Elles disent... # 2
Deuxième d'une longue série, toujours par mademoiselle cabana. (mariehelenecabana@yahoo.ca)
Elle dit :
J’aurais pu te frapper, mais ça n’aurait rien changé…
J’ai pas vu grand monde de ma génération rouler en larmes par terre... On ne fait plus comme ça maintenant. Plutôt des mauvaises blagues qui ne finissent pas, des langues trop pendues et la crise qu’on n’a pas vue venir.
J’avais d’abord espéré qu’une chiennerie de plus ne me heurterait pas. Que je pouvais tomber plus bas et que c’était très correct. Il y a toujours pires bassesses…
Je savais bien que t’avais ta tête de tous les jours, la tête que tout le monde connaît qui dit : celui-là pas question…
Pourtant je l’ai sentie entre mes jambes. J’ai senti monter en moi des spasmes. Des spasmes de plaisir de n’avoir rien à te dire. Parce que tu n’as rien à dire.
C’est difficile de savoir d’avance :
Toujours la même approche.
Toujours le même corps.
Mais je n’avais pas mal à la tête…
J’ai juste senti comme une précipitation. Du sang affluer de partout. Un manque d’air remplacé par de l’alcool. J’ai serré les dents bien fort. J’ai mis ma main où je pensais que je devais la mettre. Ça semblait aller.
J’ai senti un autre souffle sur mon cou.
Ça m’a rappelé la fois où j’avais vomi juste avant. Il me restait peut-être encore un peu trop de conscience… J’ai vu ma tête dans l’image que j’ai de moi dans ma tête.
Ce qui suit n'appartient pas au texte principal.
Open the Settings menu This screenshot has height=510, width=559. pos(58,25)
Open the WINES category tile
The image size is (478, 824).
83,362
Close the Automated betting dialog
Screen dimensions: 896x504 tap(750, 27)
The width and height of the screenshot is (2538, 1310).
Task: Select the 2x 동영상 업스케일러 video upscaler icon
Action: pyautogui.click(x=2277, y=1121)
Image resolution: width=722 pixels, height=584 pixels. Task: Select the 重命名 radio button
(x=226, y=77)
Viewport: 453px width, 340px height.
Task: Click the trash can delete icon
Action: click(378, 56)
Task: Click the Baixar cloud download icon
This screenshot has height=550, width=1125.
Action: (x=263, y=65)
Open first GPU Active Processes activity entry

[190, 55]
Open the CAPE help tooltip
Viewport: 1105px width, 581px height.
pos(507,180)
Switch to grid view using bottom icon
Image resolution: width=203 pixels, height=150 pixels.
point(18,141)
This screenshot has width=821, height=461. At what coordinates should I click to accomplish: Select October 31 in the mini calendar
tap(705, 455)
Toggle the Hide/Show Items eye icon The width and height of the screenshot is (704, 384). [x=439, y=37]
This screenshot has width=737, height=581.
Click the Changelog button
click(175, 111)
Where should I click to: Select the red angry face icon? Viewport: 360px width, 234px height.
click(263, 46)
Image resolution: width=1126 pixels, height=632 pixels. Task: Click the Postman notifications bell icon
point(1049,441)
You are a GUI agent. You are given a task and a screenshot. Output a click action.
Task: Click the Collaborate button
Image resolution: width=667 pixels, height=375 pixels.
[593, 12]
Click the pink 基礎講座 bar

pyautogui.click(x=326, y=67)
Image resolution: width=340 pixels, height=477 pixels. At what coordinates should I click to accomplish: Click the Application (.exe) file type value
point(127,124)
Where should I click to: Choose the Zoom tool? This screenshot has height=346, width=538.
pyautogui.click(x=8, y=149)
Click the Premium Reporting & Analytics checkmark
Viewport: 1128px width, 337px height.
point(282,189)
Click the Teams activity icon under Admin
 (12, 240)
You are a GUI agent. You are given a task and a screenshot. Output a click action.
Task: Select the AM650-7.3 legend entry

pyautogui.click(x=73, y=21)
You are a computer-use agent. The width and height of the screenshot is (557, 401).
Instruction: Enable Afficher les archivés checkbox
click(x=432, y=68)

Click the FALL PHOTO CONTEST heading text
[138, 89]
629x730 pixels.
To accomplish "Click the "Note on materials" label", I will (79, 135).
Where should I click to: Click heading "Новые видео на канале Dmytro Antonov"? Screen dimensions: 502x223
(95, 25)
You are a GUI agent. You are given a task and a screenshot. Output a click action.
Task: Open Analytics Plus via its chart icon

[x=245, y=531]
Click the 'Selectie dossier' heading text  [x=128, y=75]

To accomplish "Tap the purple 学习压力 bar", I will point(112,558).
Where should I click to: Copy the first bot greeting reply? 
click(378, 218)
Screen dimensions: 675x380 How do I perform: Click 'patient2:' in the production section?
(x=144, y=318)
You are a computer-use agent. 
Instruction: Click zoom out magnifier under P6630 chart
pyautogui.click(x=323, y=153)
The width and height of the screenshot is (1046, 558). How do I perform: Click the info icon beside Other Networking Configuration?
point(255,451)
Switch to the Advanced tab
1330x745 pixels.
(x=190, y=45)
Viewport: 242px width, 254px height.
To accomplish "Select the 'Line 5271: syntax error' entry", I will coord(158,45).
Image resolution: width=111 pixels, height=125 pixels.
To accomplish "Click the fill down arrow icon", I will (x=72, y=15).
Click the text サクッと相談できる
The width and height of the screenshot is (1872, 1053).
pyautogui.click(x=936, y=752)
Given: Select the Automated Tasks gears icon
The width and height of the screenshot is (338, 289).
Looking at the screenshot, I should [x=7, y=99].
Un moment où j’avais appris ma liberté ; où je croyais que j’étais tirée du nid. Mais où le lendemain matin, la nappe (celle avec des fruits) achetée par ma mère, me rappelait le bonheur et l’impatience du nouveau départ qui contrastaient avec le goût dégueulasse du café mal fait et la douleur anormale que j’avais.
La toilette sentait encore le vomi ; le rideau de douche était à moitié arraché par la faiblesse de mes jambes. J’avais mal choisi la personne qui me soutiendrait…
Cette fois-ci : j’ai vu ma tête dans le miroir d’en face. J’ai touché quelque chose de froid. Je saisissais des moments comme des photos. Ma tête, le mur, ta tête de lâche coupable, l’image que je me fais de ton dos que je ne peux pas voir. Le lavabo, les robinets, tous ces gens dehors…
Mon corps dans le miroir : quelle surprise ! C’était moi ça ?
Je ne comprends pas.
J’ai juste envie de pousser plus loin l’envie absurde des corps étrangers.
Après ? Après je me suis cachée pendant un bout de temps. Ça semblait la meilleure chose à faire : ne pas provoquer l’immonde.
Ils ont dit que j’étais jalouse, froide et triste.
J’ai juste pensé que j’avais pas accepté grand chose de ce qui m’était arrivé. J’ai eu trop besoin de solitude. De mettre ma tête dans un sac en plastique. De pas respirer fort, question de m’asphyxier même sans le sac…
T’as cru que tu devais me sauver. C’est pas facile d’être un homme, hein ? Pauvre créature abandonnée…
Mais il n’y a pas tellement de faiblesse en moi…
C’est comme ça : c’est de la haine.
Je ne comprends pas les étrangers. J’ai toujours le goût de leur péter la tête sur le ciment. Il me semble que ce serait plus facile comme ça.
Cracher, mordre, me débattre en convulsions… Dans ces moments-là ; j’ai pas l’impression qu’il y a grand chose d’autre à faire. Ça et pleurer un bon coup en se martelant le corps.
Il n’y a plus rien d’autre en moi que la haine, le désir et la paranoïa.
Peut-être l’amertume…
Et surtout : l’arrière-goût d’une jouissance dont on reste nostalgique.